That’s not what PPs are describing.
It’s more, that it doesn’t occur to him that my opinions may be different and need to be taken into account. He’s very organised, so tended to have bought my babies’ first birthday and Christmas presents months before without discussion. So we had duplo train set when I’d have preferred the wooden one and so on.
Nothing was ever discussed because he always knew how it should be.
So there’s no mutual decision making, just arguing for our own preference/position whenever it arises.
He will vacuum every day- more- but never clean a bathroom.
He’s not lazy or selfish. He just really forgets that there are other ways to do things/think and rushes in regardless.
Perfect example- if I need to take something with me when I go out I put it ready near the door so I remember to take it.
He will put it away without wondering why it’s there, or how it got there.

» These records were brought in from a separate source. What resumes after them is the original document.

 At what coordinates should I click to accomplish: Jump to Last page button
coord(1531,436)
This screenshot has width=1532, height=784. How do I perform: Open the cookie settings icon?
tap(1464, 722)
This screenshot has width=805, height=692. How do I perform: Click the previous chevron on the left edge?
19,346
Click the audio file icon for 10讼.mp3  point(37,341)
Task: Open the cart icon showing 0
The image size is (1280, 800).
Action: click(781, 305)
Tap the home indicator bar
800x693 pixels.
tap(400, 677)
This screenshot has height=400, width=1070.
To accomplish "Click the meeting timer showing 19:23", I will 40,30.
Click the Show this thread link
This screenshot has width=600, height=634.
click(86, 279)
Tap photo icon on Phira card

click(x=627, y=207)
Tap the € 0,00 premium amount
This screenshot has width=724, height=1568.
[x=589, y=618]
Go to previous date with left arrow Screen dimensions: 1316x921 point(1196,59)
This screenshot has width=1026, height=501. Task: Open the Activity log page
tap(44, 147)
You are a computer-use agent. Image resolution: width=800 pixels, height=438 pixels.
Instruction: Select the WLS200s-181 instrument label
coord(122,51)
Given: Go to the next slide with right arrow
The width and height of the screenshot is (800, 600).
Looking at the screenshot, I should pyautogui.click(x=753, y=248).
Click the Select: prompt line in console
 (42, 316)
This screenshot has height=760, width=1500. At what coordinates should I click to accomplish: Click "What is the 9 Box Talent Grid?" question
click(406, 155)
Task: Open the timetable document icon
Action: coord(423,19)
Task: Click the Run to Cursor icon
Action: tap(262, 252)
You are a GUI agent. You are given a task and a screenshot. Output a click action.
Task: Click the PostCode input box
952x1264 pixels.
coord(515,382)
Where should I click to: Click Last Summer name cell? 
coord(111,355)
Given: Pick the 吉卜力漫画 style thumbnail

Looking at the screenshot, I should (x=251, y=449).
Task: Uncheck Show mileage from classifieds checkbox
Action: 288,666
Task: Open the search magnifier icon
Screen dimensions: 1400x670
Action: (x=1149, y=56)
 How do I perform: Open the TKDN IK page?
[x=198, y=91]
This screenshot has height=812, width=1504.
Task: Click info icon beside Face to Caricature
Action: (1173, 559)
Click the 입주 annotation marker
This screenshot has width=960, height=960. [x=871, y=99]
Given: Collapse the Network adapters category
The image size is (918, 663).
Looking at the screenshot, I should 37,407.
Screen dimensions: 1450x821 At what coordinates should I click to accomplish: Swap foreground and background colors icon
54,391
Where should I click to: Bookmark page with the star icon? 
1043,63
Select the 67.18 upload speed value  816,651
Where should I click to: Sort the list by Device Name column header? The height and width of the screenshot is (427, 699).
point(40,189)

When I pointed that out to him, he said I should have told him why it was there. But he wasn’t in the house when I did it, and put it away as he entered the house, so when could I have told him?
It’s all really petty, but it accumulates into loneliness because you have to carry the burden of all the accommodating.
Obviously everyone with autism is different and some make fabulous partners and their struggles are very different.
There a some who share certain qualities that make relationships hard for their partners. I should emphasise DH is very happy. I’m not making him unhappy, he’s not impacted by the gap between us.